Neuroprotection with amifostine in the first-line treatment of advanced ovarian cancer with carboplatin/paclitaxel-based chemotherapy—a double-blind, placebo-controlled, randomized phase II study from the Arbeitsgemeinschaft Gynäkologische Onkologoie (AGO) Ovarian Cancer Study Group

Abstract

Neurotoxicity is a common side effect of platinum/taxane-based therapy of ovarian cancer. We performed a double-blind randomized placebo-controlled trial to evaluate the influence of the cytoprotectant amifostine on the neurotoxicity of first-line therapy of ovarian cancer with paclitaxel/carboplatin with or without epirubicin. Of 72 patients randomized, 71 were treated with paclitaxel 175 mg/m2 and carboplatin AUC5 with or without epirubicin 60 mg/m2 (q21 x 6) and randomized for i.v. premedication with amifostine 740 mg/m2 or placebo.

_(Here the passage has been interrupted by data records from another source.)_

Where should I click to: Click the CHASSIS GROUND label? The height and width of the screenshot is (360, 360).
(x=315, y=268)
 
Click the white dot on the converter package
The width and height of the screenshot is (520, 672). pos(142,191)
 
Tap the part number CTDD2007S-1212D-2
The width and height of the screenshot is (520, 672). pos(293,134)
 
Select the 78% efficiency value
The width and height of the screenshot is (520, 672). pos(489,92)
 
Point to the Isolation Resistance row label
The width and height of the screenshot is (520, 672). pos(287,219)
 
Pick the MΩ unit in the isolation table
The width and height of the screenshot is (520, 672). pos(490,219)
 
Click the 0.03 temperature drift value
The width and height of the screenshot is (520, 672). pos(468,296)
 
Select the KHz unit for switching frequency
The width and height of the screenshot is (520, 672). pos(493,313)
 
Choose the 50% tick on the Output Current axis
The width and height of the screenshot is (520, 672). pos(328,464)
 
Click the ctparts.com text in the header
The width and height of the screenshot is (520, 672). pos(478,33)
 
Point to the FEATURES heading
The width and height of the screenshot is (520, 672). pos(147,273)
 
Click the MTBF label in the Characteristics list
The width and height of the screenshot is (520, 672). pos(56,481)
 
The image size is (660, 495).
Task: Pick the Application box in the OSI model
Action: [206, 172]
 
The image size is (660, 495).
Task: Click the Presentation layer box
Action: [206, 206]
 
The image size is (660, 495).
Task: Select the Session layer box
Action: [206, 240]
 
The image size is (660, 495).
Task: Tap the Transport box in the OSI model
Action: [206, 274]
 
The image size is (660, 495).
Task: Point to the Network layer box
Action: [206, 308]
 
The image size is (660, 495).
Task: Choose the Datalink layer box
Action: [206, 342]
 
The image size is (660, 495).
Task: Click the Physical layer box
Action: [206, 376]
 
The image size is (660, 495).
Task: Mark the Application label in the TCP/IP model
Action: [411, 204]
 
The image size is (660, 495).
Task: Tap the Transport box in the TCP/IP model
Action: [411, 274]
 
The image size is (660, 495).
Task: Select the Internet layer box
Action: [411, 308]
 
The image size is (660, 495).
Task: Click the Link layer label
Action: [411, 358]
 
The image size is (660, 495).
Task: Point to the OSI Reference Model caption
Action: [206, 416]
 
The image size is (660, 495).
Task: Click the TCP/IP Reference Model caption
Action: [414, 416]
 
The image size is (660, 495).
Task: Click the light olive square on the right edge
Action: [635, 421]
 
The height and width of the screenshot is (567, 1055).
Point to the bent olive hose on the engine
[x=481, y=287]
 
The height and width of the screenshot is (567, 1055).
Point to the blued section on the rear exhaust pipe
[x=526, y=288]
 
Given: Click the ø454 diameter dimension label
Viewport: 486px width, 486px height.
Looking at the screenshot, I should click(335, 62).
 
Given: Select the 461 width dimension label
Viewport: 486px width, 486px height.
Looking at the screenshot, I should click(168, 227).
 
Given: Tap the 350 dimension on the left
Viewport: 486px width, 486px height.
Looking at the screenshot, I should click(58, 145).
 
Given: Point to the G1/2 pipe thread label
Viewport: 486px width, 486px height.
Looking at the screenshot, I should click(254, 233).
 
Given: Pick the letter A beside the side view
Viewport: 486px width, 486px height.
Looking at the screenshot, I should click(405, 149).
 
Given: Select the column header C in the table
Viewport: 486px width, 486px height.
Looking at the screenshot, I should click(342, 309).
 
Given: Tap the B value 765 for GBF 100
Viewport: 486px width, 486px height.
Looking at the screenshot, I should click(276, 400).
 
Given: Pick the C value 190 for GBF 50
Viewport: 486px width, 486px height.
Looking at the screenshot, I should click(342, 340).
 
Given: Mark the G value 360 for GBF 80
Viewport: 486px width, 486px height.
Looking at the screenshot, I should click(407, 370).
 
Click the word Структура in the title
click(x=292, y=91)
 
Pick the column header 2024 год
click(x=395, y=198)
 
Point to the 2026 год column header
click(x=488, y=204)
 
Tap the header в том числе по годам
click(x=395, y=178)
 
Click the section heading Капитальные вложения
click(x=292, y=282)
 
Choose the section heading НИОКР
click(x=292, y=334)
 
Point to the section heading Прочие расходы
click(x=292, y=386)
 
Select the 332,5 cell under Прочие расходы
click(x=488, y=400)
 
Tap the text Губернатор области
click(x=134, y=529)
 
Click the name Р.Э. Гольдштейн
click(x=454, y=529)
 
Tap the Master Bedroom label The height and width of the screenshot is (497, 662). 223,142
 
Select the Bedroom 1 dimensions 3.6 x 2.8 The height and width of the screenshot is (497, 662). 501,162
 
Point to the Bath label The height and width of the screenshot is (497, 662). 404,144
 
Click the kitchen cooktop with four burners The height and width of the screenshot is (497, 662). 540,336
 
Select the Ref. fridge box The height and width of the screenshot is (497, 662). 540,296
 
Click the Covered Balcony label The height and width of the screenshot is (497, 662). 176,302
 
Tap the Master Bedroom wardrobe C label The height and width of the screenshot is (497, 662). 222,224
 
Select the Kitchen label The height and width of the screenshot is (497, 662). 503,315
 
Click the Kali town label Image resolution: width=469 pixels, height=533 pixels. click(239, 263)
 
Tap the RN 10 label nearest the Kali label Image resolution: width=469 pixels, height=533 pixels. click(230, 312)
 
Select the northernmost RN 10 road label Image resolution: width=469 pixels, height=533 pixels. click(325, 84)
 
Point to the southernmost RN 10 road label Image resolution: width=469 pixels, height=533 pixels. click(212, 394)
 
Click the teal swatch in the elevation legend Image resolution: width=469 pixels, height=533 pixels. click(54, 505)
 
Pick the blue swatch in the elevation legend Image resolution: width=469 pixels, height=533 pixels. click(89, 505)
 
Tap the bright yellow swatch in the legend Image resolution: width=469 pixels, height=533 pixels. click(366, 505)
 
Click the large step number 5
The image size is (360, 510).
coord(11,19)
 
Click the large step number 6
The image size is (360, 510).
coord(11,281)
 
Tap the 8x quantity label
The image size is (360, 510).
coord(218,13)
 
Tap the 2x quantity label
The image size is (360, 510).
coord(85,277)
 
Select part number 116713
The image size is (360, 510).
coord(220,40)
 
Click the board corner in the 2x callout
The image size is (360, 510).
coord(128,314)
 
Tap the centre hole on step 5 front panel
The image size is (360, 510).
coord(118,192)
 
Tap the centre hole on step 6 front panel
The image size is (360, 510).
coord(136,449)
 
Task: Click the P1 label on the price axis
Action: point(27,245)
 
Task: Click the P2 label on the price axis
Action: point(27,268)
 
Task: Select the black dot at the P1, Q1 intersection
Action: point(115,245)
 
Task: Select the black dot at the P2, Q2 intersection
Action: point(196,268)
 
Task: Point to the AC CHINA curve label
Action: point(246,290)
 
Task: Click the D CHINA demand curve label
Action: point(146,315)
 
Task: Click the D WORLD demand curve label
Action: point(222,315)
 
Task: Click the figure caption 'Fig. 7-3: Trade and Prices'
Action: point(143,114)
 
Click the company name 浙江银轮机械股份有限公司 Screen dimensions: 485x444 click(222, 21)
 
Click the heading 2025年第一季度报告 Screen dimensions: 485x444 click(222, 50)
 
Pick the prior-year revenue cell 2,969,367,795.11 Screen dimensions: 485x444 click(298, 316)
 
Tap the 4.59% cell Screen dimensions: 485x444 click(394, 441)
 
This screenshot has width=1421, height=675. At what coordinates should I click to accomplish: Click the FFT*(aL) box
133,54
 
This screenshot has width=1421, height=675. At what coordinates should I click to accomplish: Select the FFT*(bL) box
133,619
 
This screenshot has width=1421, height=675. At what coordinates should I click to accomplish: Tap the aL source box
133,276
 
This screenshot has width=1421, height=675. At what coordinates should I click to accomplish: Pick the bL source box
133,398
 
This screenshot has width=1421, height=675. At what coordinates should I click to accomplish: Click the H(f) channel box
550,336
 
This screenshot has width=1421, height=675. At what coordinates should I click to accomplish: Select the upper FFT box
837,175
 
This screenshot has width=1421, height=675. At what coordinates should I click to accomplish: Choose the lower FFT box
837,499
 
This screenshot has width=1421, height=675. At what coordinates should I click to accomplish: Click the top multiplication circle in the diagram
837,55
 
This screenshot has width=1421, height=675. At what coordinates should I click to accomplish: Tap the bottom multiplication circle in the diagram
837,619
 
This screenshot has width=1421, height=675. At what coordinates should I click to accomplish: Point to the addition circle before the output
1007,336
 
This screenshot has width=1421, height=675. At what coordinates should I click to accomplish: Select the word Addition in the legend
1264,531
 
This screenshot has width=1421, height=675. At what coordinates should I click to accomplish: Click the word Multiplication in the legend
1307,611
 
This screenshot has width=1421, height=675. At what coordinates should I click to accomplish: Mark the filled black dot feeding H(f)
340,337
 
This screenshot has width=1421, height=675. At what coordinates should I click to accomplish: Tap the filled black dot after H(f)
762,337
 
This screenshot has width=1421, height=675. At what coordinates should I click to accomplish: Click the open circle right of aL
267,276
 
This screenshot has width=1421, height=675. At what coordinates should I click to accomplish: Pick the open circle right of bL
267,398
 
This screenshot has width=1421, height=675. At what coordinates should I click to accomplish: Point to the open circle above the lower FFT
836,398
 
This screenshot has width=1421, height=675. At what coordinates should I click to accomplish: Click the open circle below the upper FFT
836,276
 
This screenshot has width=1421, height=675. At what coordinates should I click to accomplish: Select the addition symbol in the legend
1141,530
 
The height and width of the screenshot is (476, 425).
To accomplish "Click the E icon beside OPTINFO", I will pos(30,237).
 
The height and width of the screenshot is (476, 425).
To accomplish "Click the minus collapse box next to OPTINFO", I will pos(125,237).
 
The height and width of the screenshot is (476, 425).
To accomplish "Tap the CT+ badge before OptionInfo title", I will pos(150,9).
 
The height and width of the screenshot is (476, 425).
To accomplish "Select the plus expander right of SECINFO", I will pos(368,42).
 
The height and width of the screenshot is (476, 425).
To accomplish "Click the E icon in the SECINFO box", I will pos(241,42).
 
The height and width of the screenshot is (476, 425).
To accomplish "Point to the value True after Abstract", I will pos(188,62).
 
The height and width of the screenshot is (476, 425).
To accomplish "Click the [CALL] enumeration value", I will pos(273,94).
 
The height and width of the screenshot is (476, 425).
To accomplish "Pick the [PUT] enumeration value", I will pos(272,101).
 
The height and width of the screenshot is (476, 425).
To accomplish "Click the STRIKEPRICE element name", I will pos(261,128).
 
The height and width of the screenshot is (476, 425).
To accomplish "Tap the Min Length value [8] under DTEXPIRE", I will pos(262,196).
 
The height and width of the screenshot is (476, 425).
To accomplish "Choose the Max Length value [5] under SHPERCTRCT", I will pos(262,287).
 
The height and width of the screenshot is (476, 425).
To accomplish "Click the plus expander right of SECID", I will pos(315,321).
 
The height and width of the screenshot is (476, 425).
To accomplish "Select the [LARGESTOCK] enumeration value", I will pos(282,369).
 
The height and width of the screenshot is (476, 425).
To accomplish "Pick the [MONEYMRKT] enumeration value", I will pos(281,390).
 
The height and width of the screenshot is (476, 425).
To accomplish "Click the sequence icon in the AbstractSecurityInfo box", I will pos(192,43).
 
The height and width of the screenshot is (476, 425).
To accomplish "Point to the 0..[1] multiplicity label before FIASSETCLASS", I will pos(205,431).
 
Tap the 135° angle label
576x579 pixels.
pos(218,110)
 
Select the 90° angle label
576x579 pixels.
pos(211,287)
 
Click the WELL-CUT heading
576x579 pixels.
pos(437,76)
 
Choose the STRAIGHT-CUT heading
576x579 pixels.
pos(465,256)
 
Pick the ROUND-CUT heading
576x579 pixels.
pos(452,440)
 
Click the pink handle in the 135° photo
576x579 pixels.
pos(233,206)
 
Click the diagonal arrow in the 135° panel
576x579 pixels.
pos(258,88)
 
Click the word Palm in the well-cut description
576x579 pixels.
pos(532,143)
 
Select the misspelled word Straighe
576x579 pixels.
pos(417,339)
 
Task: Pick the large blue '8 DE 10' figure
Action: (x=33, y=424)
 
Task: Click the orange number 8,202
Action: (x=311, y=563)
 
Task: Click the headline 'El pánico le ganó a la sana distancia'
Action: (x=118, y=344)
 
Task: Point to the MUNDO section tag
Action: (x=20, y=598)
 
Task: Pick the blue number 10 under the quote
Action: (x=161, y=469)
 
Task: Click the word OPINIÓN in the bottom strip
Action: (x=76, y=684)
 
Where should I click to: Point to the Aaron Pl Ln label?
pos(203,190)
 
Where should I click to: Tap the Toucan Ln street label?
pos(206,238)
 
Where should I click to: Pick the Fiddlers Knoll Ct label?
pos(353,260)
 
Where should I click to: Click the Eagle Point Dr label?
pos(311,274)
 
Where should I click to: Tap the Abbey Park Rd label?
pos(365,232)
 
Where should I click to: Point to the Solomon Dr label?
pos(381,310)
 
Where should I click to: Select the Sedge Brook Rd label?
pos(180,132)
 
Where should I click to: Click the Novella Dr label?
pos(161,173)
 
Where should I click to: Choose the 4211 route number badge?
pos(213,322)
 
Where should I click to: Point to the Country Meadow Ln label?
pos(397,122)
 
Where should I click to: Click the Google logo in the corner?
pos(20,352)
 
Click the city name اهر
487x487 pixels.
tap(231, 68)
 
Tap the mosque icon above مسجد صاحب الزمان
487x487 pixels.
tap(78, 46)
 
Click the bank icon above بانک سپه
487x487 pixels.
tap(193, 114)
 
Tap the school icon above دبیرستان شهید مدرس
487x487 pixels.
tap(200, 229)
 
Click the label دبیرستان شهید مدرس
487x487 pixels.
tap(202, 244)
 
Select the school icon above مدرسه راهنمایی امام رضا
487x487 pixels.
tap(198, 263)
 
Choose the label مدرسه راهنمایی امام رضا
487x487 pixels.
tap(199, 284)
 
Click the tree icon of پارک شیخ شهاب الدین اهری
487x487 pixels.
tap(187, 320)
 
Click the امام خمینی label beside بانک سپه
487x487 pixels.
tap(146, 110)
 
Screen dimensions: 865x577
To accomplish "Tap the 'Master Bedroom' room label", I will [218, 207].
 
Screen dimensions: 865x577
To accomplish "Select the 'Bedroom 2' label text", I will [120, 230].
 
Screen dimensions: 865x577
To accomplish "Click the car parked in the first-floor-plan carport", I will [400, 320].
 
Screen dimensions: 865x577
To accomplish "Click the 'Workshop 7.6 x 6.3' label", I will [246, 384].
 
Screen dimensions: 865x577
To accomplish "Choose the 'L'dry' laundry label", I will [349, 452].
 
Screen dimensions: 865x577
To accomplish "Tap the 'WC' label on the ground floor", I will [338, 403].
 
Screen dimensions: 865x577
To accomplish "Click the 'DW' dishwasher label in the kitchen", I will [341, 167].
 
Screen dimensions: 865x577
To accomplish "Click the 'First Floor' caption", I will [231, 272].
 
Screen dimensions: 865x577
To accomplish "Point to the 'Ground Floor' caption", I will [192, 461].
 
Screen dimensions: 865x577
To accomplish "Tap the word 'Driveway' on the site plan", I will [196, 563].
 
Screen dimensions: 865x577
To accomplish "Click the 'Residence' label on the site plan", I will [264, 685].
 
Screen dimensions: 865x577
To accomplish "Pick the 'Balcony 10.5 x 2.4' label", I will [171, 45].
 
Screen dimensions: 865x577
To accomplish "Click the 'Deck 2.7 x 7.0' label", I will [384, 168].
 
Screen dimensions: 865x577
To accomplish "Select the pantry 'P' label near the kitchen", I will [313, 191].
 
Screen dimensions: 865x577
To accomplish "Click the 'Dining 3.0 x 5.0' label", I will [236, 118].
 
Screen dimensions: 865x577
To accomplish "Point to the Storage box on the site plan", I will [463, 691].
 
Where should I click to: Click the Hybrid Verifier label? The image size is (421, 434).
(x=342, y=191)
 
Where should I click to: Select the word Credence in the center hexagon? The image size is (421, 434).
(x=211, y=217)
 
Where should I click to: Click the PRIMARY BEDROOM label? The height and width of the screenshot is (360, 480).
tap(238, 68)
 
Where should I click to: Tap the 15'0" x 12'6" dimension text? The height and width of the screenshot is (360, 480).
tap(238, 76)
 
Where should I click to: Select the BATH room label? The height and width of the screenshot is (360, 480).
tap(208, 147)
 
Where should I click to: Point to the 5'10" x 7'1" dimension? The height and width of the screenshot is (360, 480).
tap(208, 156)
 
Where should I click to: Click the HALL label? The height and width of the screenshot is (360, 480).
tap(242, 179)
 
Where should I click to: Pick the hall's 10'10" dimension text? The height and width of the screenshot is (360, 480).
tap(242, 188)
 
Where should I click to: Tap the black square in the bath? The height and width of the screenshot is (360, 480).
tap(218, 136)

Assessment included a questionnaire, NCI-CTC, tendon reflex activity (TRA), two-point discrimination (2-PD), measurement of vibration perception threshold (VPT) and vibration disappearance threshold (VDT), and quality of life. The majority of neurotoxicity criteria showed a significant impairment during therapy in both treatment arms. A significant protective effect of amifostine was observed for 2-PD, TRA, VPT and VDT. Amifostine failed to improve the 'global health status quality of life' score significantly. Toxicities according to NCI-CTC showed improved sensory neuropathy (P = 0.0046) but a worsening in terms of nausea (P = 0.0005) and vomiting (P = 0.0083). No significant differences were observed for single sensory and motor symptoms, except for a better skilfulness in the amifostine group (P = 0.0404). Amifostine improved sensory neuropathy according to NCI-CTC and with regard to objective neurological assessment, but there were almost no differences in self-estimated specific sensory or motor symptoms. Disadvantages with regard to non-neurological toxicities and inconsistent results for quality of life demand further evaluation of neuroprotection with amifostine as well as alternative approaches to prevent platinum-taxane induced neurotoxicity.